----- Entries provided -----
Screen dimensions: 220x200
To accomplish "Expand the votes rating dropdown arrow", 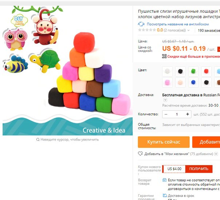I will click(188, 30).
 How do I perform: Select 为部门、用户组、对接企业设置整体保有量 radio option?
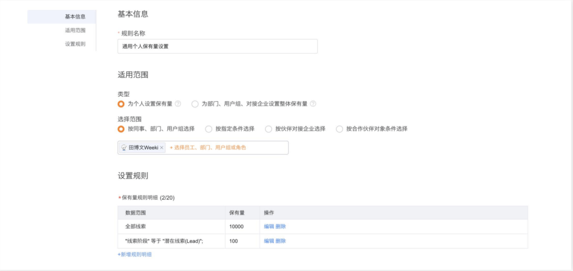(195, 104)
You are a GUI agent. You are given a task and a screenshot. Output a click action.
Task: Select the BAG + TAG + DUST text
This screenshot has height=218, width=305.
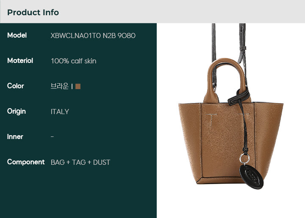pos(80,162)
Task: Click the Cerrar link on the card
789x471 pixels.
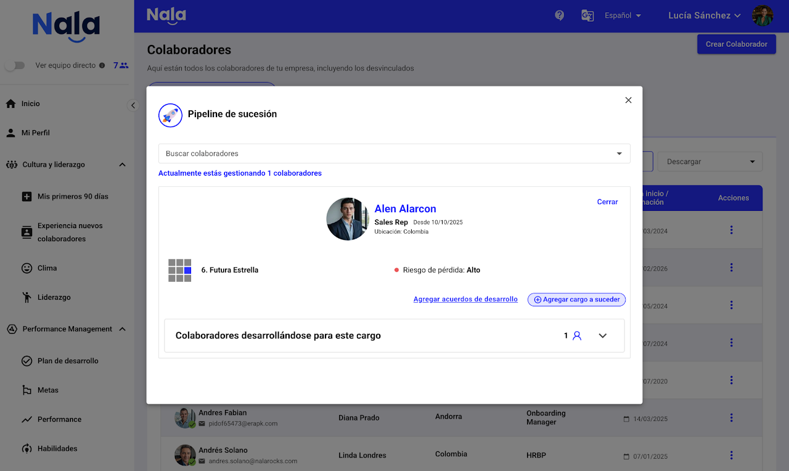Action: (607, 202)
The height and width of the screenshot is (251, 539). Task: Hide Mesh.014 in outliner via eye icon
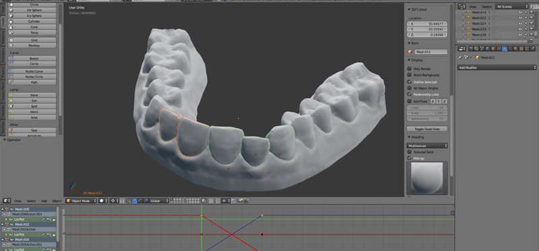520,12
-----
> [Your objective] Print once more, exactly, the lines from the one with "You are a GUI" through the last line of the data, both ends included, without any pictures.

> [Exercise answer]
You are a GUI agent. You are given a task and a screenshot. Output a click action.
Task: Select the BAG + TAG + DUST text
This screenshot has height=218, width=305.
pos(80,162)
Task: Click the Cerrar link on the card
789x471 pixels.
Action: (607, 202)
The height and width of the screenshot is (251, 539). Task: Hide Mesh.014 in outliner via eye icon
520,12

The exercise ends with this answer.